Pollitt was so distraught over the ruling that he briefly considered not returning this season. Ultimately, though, he decided to train even harder during the offseason and is putting together a successful junior season.
"I'm still bitter over how my sophomore season ended, but I'm using that feeling to motivate myself," he said. "It's put a fire under me and I'm wrestling with a big chip on my shoulder this year. I'm not getting any respect (in the area coaches poll and state rankings) because I didn't get to wrestle at district and so I have a point to prove this season."
Pollitt has been competing at 145 and 152 this season and was 20-4 before Jan. 18. He went 5-0 to place first in the Olentangy Invitational on Dec. 1, went 4-0 to finish first in the Orange Meatgrinder Invitational on Jan. 5 and went 4-2 and placed fourth in the North Canton Hoover Invitational held Dec. 14 and 15.
"Cody's wrestled a long time and he's got a lot of mat experience," first-year coach Dennis Lyberger said. "He's a very good rider and he's improving all the time on his feet.
"I think he'll be right in the mix to qualify for district and state, and I think he's good enough to be a state placer if everything clicks and he wrestles well."
Pollitt is attempting to follow in the footsteps of his uncle, Alexander Garcia, who won a Division III state title at 130 in 1993.
"I definitely want to place at state this year, and my biggest goal is to walk out of Olentangy as a state champion next year," he said.
Jamie Pollitt-Gore isn't surprised to see her son overcoming adversity, considering that he's been doing so since the day he was born.
Born six weeks premature, Pollitt had a birth defect called gastroschisis, a type of hernia in which the intestines protrude from the body through a hole in the abdominal wall. He underwent multiple surgeries within the first six weeks of his life to reconstruct his bowels and underwent further surgeries as a youth to repair hernias on both sides of his abdomen.

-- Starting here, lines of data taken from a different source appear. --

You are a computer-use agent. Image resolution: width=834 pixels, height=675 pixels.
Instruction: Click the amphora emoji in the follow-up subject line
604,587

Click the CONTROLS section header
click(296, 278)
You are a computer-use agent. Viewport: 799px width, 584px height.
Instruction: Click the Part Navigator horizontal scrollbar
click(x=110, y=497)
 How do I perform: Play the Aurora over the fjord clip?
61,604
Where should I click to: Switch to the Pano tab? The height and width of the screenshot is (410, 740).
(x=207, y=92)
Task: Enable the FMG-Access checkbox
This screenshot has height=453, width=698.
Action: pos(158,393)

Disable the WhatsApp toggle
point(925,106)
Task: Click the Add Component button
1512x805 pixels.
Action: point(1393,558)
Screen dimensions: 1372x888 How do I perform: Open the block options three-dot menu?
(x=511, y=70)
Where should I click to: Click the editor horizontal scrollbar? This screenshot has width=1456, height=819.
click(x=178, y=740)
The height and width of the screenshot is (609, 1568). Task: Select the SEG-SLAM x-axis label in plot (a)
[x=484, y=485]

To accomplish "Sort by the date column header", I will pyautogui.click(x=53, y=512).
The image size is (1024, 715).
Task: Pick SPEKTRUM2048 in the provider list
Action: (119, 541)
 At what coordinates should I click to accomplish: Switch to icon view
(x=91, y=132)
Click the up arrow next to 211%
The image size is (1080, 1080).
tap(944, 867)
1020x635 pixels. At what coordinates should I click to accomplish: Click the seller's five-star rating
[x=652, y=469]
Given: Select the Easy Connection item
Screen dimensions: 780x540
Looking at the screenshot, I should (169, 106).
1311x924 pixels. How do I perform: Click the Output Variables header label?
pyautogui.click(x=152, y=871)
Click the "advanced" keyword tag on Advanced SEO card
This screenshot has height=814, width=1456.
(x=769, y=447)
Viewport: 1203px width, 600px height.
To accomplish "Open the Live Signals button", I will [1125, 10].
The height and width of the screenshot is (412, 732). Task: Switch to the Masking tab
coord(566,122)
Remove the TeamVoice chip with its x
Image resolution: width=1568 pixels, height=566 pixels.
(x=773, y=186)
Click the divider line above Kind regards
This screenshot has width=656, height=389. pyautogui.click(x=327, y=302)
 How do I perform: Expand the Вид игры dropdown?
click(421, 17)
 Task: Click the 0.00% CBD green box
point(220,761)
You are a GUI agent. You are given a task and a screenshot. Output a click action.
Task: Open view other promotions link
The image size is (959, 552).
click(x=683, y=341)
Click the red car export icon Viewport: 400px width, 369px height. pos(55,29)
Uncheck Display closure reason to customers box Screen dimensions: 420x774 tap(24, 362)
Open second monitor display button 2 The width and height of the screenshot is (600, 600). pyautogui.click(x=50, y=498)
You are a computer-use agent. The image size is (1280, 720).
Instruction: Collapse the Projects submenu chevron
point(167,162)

"I look at Cody as a survivor because he's always had the ability to fight through difficult situations," Pollitt-Gore said. "When I watch him wrestle, it reminds me of the little baby that I wasn't able to hold for two weeks while he was fighting to choose life over death. For me, Cody is a miracle because he fought through all of those medical setbacks the same way he's fighting back from the way his season ended last year. No matter what comes his way in life, Cody is always ready to fight through the hard times and do his best."